__WHAT THE TASK REQUIRES__. Extract the full passage below on lacunes and post-stroke outcome, copying it word for word.

__EXCERPT TO READ__.
A surprising finding in our cluster analysis was that lacunes were common in two very different clusters. The first was the microbleeds SVD cluster with the most pronounced SVD pathology, pronounced microbleeds and worst clinical outcome. The second was a lacunar SVD cluster with favorable clinical outcome and, aside from the largest number of lacunes, medium WMH and EPVS. Accordingly, the number of lacunes was only weakly correlated with post-stroke outcome. Distinct pathologies underlying lacunes could explain this finding and, indeed, previous studies differentiated two types of lacunes. They were identified to be either of a symptomatic type with a rather favorable outcome or a silent type with a less favorable clinical outcome and a high frequency of WMH [27, 28]. This sub-classification of lacunes may well explain our results and holds important implications for the diagnosis and study of SVD. Another study found that the location of lacunes differentiated hypertensive SVD and cerebral amyloid angiopathy in patients with intracerebral hemorrhage [29]. According to the present findings, without further differentiation of subtypes, lacunes appear to be limited as a diagnostic feature of SVD-related stroke outcome.

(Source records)
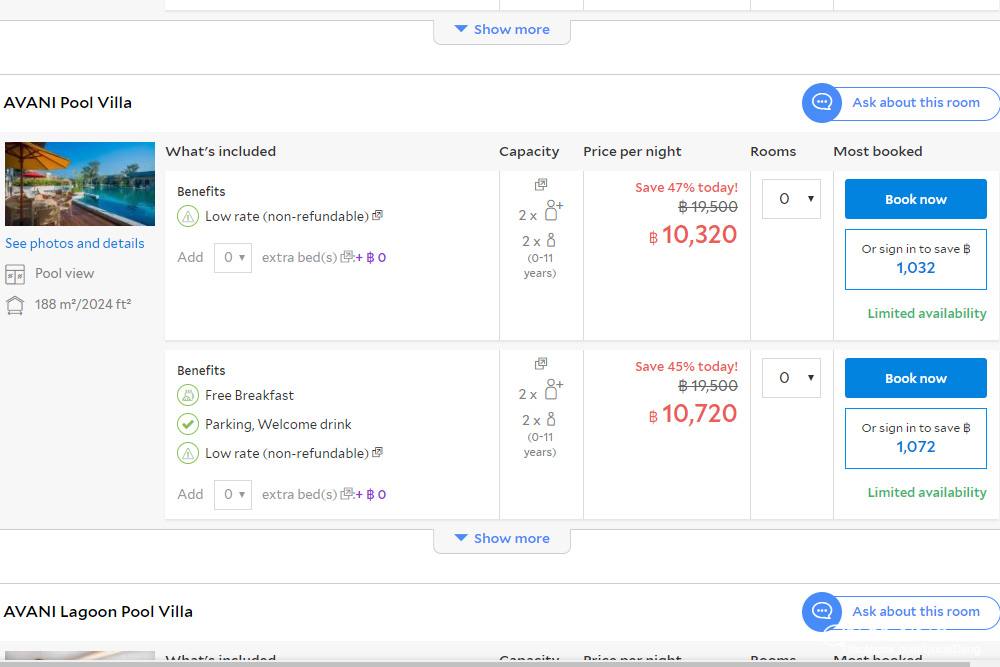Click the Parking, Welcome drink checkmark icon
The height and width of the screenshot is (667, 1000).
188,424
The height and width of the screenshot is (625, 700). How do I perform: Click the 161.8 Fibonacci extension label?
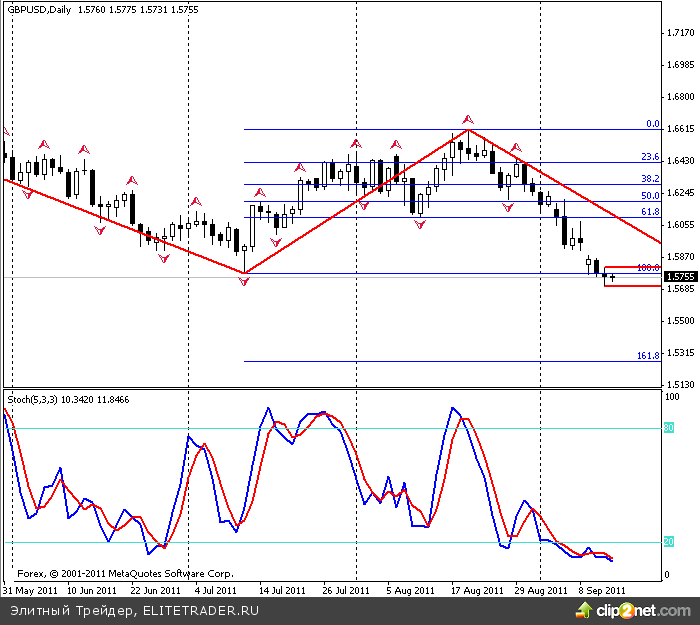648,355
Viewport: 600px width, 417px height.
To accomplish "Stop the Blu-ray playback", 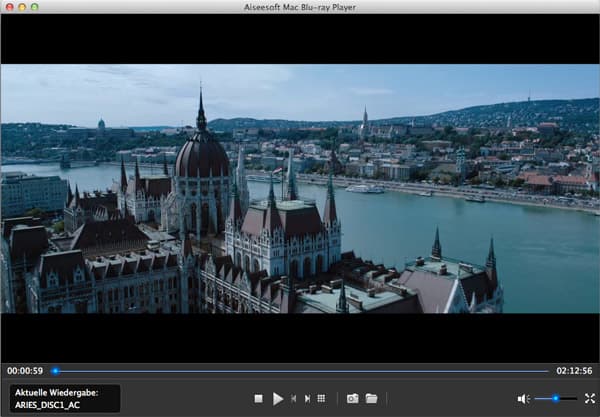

__EXERCISE SOLUTION__.
A surprising finding in our cluster analysis was that lacunes were common in two very different clusters. The first was the microbleeds SVD cluster with the most pronounced SVD pathology, pronounced microbleeds and worst clinical outcome. The second was a lacunar SVD cluster with favorable clinical outcome and, aside from the largest number of lacunes, medium WMH and EPVS. Accordingly, the number of lacunes was only weakly correlated with post-stroke outcome. Distinct pathologies underlying lacunes could explain this finding and, indeed, previous studies differentiated two types of lacunes. They were identified to be either of a symptomatic type with a rather favorable outcome or a silent type with a less favorable clinical outcome and a high frequency of WMH [27, 28]. This sub-classification of lacunes may well explain our results and holds important implications for the diagnosis and study of SVD. Another study found that the location of lacunes differentiated hypertensive SVD and cerebral amyloid angiopathy in patients with intracerebral hemorrhage [29]. According to the present findings, without further differentiation of subtypes, lacunes appear to be limited as a diagnostic feature of SVD-related stroke outcome.